Acolhedora escola essa criada pra ensinar samba, mas que ensina muito mais, com livros outros, sobre heróis outros, heróis dignos, verídicos, honrados. Além do samba. Além de uma escola de samba. Uma aula de cidadania, de fraternidade, de história e cultura em plena avenida. Uma escola de frondosos galhos que, como mãe, a todos acolhe num grande abraço, sem distinção alguma. Que com suas tenras verdes folhas rosas a todos sombreia no descanso merecido. São folhas verdes de uma mangueira que dá frutos manga-rosa, juntando num só estandarte o amor, a fé e a arte.
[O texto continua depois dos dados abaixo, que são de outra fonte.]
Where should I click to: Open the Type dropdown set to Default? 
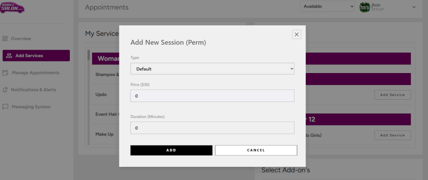212,69
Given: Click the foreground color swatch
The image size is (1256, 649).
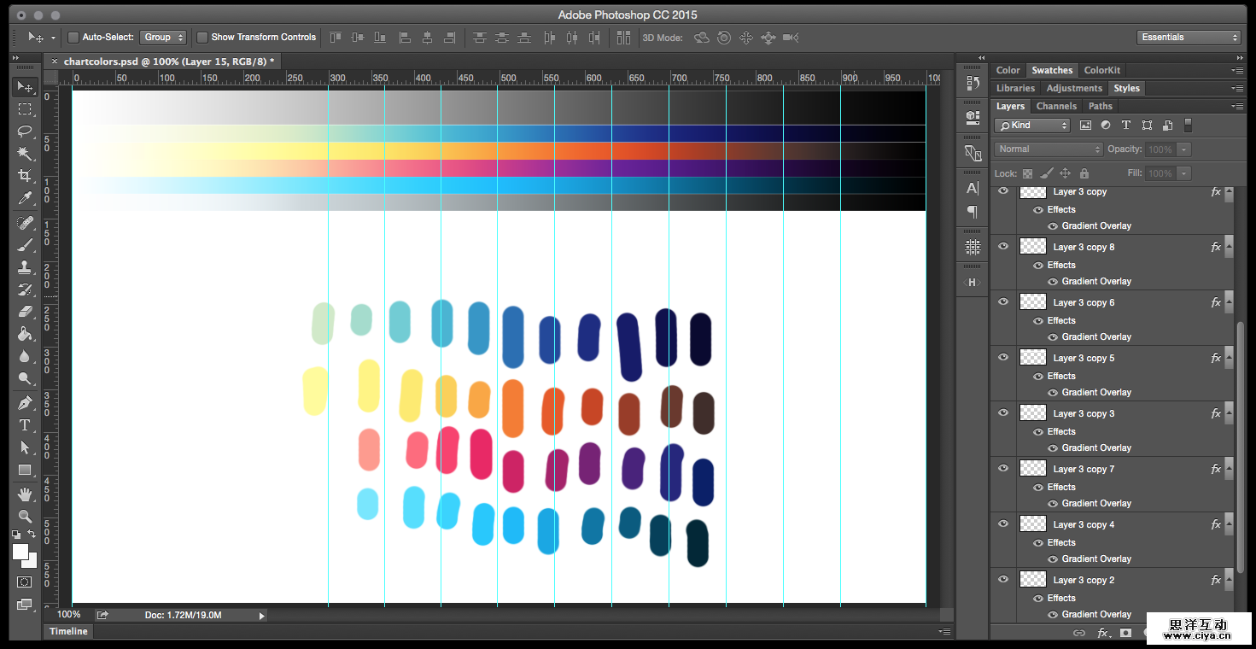Looking at the screenshot, I should click(20, 552).
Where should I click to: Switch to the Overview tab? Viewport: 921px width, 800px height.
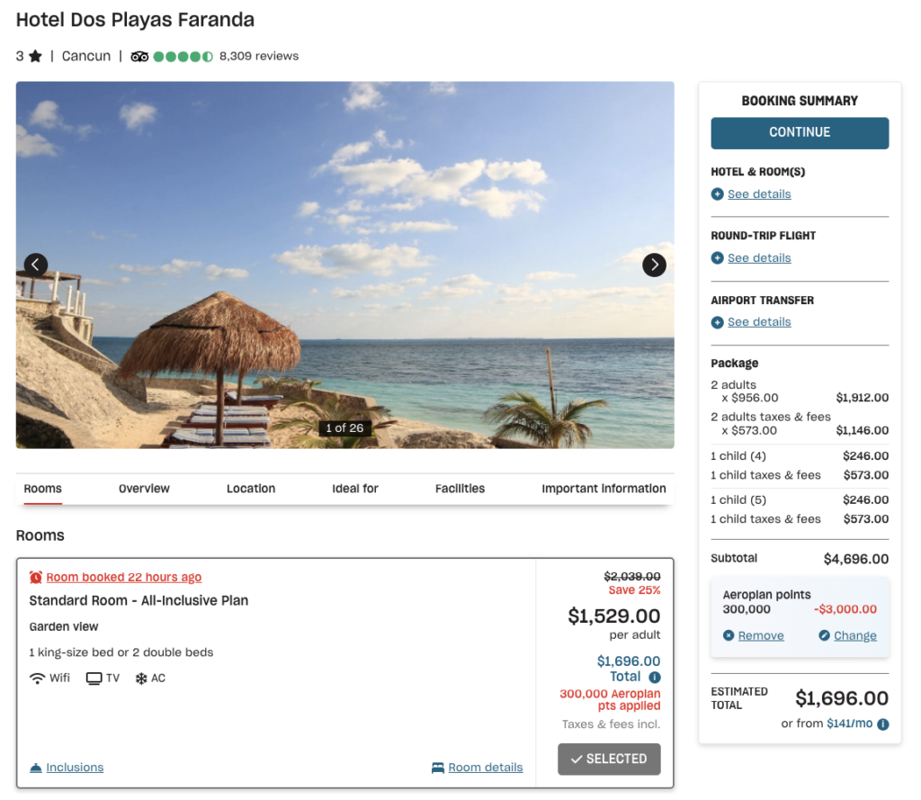[x=144, y=489]
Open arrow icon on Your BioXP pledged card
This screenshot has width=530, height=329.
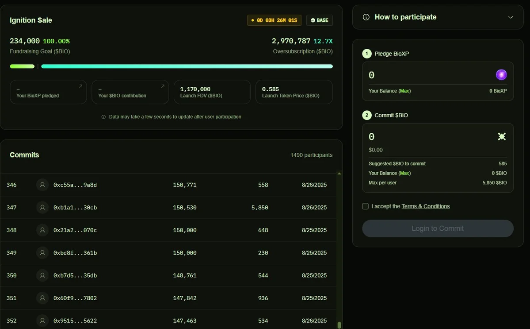[80, 86]
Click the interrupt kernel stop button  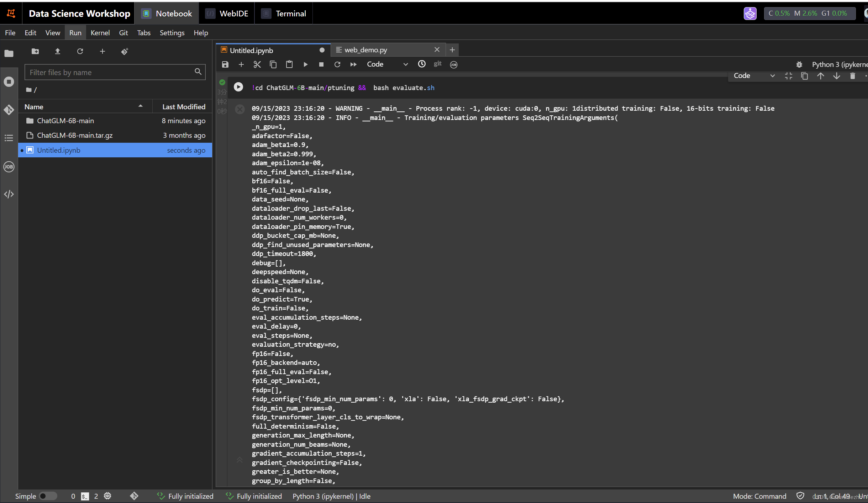click(320, 64)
Seu berço do samba, que a todos embala, cria e dá vida aos sonhos, são becos de glórias, vielas de resistência, de arte, entremeando caminhos, tortuosas vertentes. Valentes poetas, cantores, batuqueiros, de várias raízes, sementes, pedras pendentes, imponentes. Um chão de esmeraldas!
Estação Primeira de sambas inesquecíveis, sambas monumentos, brado civil que se viu cercado de orgulho. Orgulho de toda uma nação. Uma gente que acorda com o sol, que labuta diariamente contra os falsos leões religiosos, contra os falsos leões humanos, desbravando preconceitos, reagindo por direitos. E que dorme com a luz da lua, celebrando os seus ancestrais, os menestréis que um dia cantaram o verde e o rosa lá no alto do cruzeiro, onde são feitas todas as orações.
Pois a Mangueira provou que há histórias que precisam ser resgatadas. Outras que precisam ser recontadas. Nos livros, nas ruas, nas mentes. À sombra de uma mangueira, de preferência. Mostrando, de uma vez por todas, de que material essa nação é feita, a partir de que genética ela foi forjada e em quais lutas libertárias contra a tirania e o autoritarismo ela foi talhada.
Só mesmo com esses galhos enormes, com esses braços-galhos históricos. Só mesmo em uma Estação Primeira, onde a cabrocha pendura a saia no amanhecer da quarta-feira de cinzas com o maior e mais garboso sorriso no rosto. Uma sensação de dever cumprido. Uma retribuição, uma reverência diante da própria ascendência. Uma profissão de fé e uma vocação para embalar o futuro ao som de um único timbal, peça chave da memória. Um timbal que ecoa, que sustenta altivo o brado uníssono de toda uma avenida. Um timbal que carrega em si todas as vozes, todos os nomes, todos os cetros.
Sargento, Jobim, Buarque, Cavaquinho, Cartola e Zica. Xangô, Braguinha, Bethânia, Neuma, Leci, Jamelão e Alcione. Em nome de todos. Em nome de Betinho, Darcy, Dorothy, Mandela e Marielle. De Joãosinho, Chico Mendes, Dandara, Luiza Mahin e Zumbi.
Pois abram alas para a Estação Primeira de Mangueira. Abram alas para a dignidade. Alas para a democracia, para a soberania popular. Abram alas para a Mangueira cantar a verdadeira história, a história da cultura de um povo que se orgulha, este sim, de ser uma nação chamada Brasil.
Pois abram alas para a Mangueira passar!